Birsay-Skaill landscape archaeology project

Birsay-Skaill landscape archaeology project

This project has now reached final publication. 'Beside the Ocean, Coastal Landscapes at the Bay of Sksaill, Marwick and Birsay Bay, Orkney, Archaeological Research 2003-18' (Oxbow, Oxford, 2019). 

Between 2003 and 2015, survey and geophysics have been carried out at three locations on the west mainland of Orkney, at Birsay Bay, Marwick (Bay) and the Bay of Skaill. These areas were selected because they are characterised by sandy low-lying landscapes, fronting bays where coastal erosion has been severe.

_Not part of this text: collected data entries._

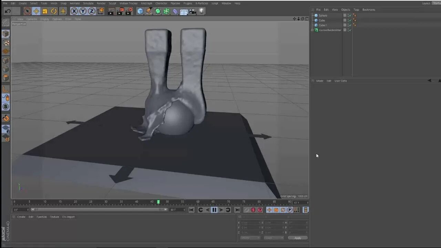Open the Render Settings icon

[129, 11]
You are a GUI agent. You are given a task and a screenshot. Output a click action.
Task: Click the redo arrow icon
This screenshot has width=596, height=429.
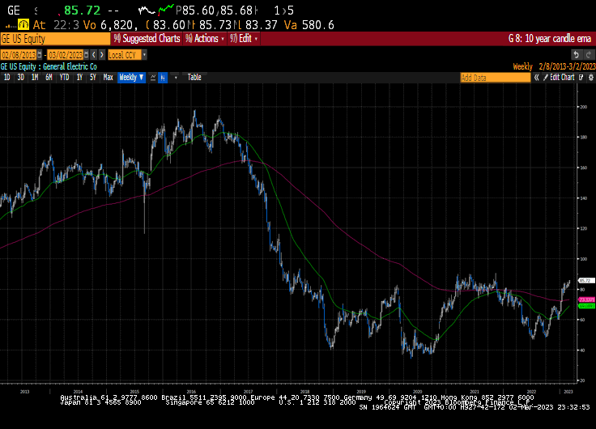[x=589, y=55]
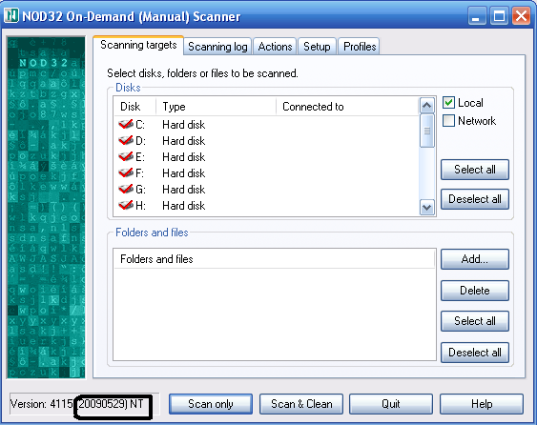The height and width of the screenshot is (425, 537).
Task: Toggle the G: hard disk check icon
Action: click(x=126, y=189)
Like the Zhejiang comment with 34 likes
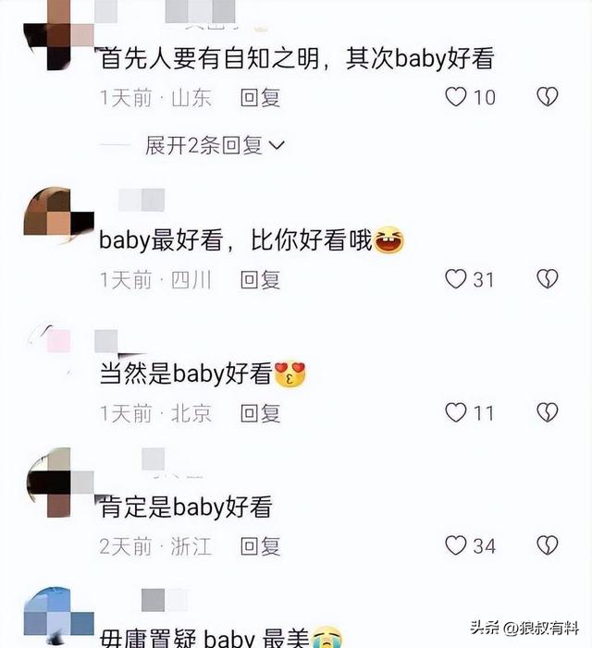This screenshot has width=592, height=648. [x=456, y=545]
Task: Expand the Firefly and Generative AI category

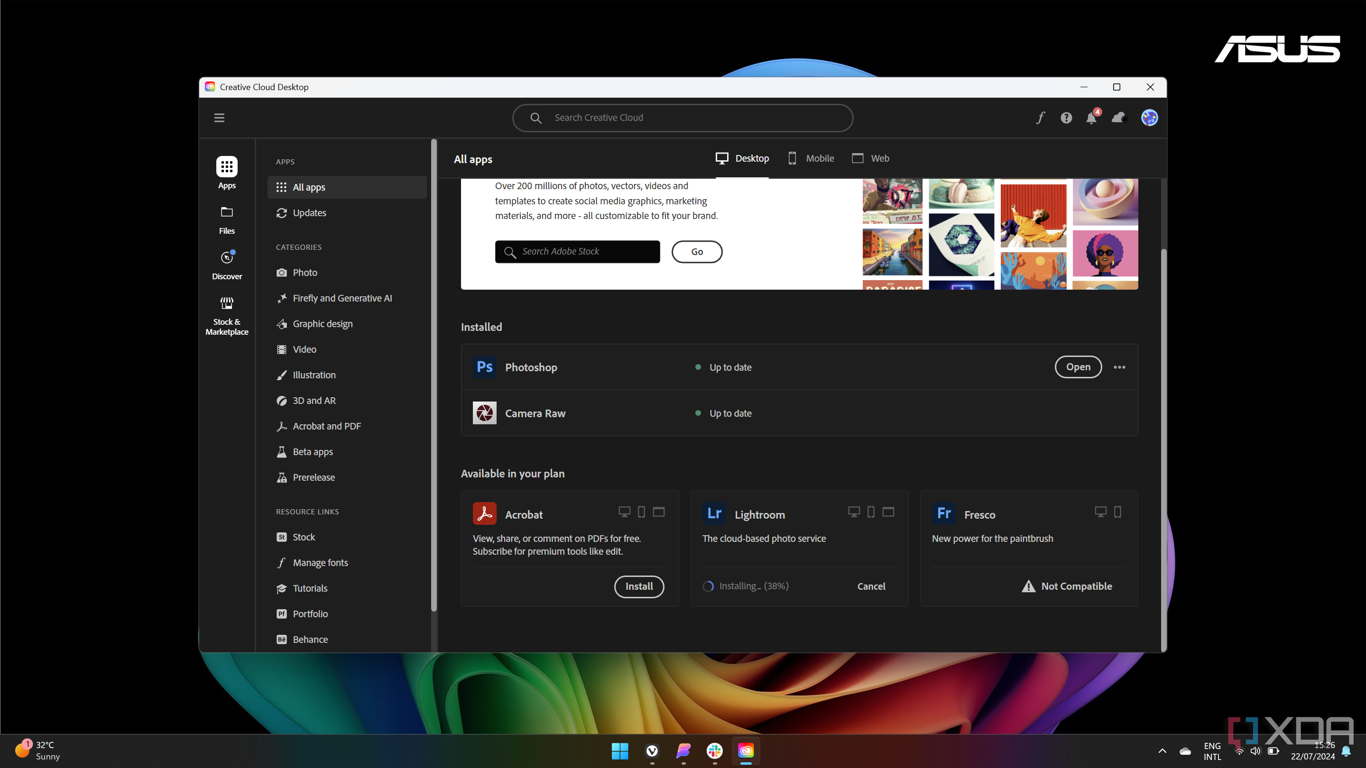Action: [342, 297]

Most sites found previously in these areas had been disturbed or exposed by the sea, most famously the Neolithic site of Skara Brae in 1850. Small-scale ‘rescue’ excavation in the 1970s succeeded in recording a series of rich sites, but these were small in extent and the wider landscape remained an under-researched and untapped resource. As the threat of coastal erosion grows, we can only hope to understand its likely effects in future by researching the whole landscape picture.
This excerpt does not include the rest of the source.